The REGALE Library: A DDS Interoperability Layer for the HPC PowerStack
Round 1
Reviewer 1 Report
Comments and Suggestions for AuthorsThe paper presents a middleware designed within the REGALE project to enable interoperability among power management tools in HPC infrastructures. The framework is based on the standardization of communication using the Data Distribution Service (DDS) and it has been demonstrated integrating existing tools such as EAR, COUNTDOWN, and EXAMON.
The paper contribution is visible. However, its presentation should be improved a lot. Here are some comments in this direction.
Abstract. The sentence “The proposed framework is based on the data distribution service (DDS) [...]” is too long and should be splited.
The numbering of the sections is incorrect. The introduction starts at 0 which is odd.
Section 1. Background. Include at least one introductory sentence before beginning the subsection. Provide information on why you are describing the different parts and how they relate to the proposed paper.
Section 1.1. says nothing about power management, just that there is a need for power management in HPC. Perhaps this should be merged with section 1.3.
Subsections 1.3, 1.4 and 1.5 are too fragmented. Find a way to present the concepts more harmoniously without having too many sub-sub-sections with only a few sentences in them.
Section 1.4.x subsections. The first word is sometimes capitalized and sometimes not. This is a bulleted list. Do not use sub-sub-sections.
Section 2. I expected Section 2 to have not only a long list of frameworks, but also some descriptions of the limitations of some of them in terms of compatibility/interoperability. For example, GEOPM had one of its original claims in its interoperability feature.

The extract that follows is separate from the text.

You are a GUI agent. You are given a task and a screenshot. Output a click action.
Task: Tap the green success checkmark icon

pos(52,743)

Section 3. Before going into the details of each component, the whole stack should be presented in a broader way. Figure 2 is too simple and it would be interesting to have a broader description of how the components interact with each other and also with the target infrastructure. It would be important to have more of a requirements-implementation link.
The tests are limited to 32 nodes. This is a quite low number of nodes compared to the infrastructure-level promises of the paper. This is particularly important as scalability may be an issue. Given that the queue used is limited to 32 nodes, describing some more theoretical derivations in the text regarding this issue can at least give the reader a sense. By the way, with authors from two HPC centers involved in the paper, I was expecting short tests with access to queues capable of using a still limited but larger number of resources than 32.

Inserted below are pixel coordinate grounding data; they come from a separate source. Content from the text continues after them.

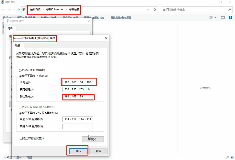235x160 pixels.
Task: Click the '备用 DNS 服务器' input field
Action: coord(78,126)
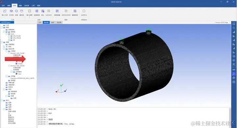The height and width of the screenshot is (128, 237).
Task: Uncheck the VOL_SOLID mesh checkbox
Action: (x=12, y=38)
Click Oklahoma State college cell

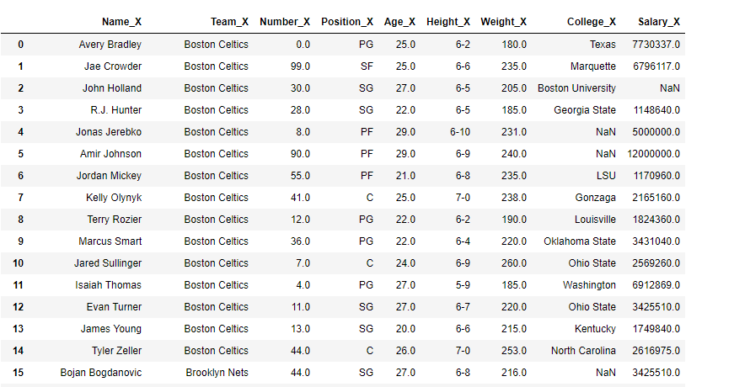(x=580, y=241)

Table 3 is rather useless and redundant. I think that if it was a way to demonstrate that it works, I have to admit that the reviewers always believe the authors. Maybe something graphical is nicer than a table with 16 almost identical rows. Think about the feature you want to show and how it can be done. For example, a time base plot with frequency for each core might be nicer, showing that the frequency switch is working and of course that your framework is actually working.
Minor issues:
-
"Power Management" sometimes is capitalized, sometimes not. Try to be coherent. The same is for “Monitor”.
-
Abstract. "niece" -> "niche"
-
For API and code, probably will be better to use \texttt instead of \emph.
-
Section 3. First sentence. Put a comma after “In this section”
-
Line 177. Please use the full names and not the acronyms for JM, NM, since it is important to describe how the proposal has been constructed.
-
Line 322 goes much beyond the text boundaries.
-
Listing 1 and 2. Using a listing to show something that was shown on the monitor panel (or terminal) is not the best way. maybe a screenshot provides more the feeling that is something out of the framework rather than something written in the tex file.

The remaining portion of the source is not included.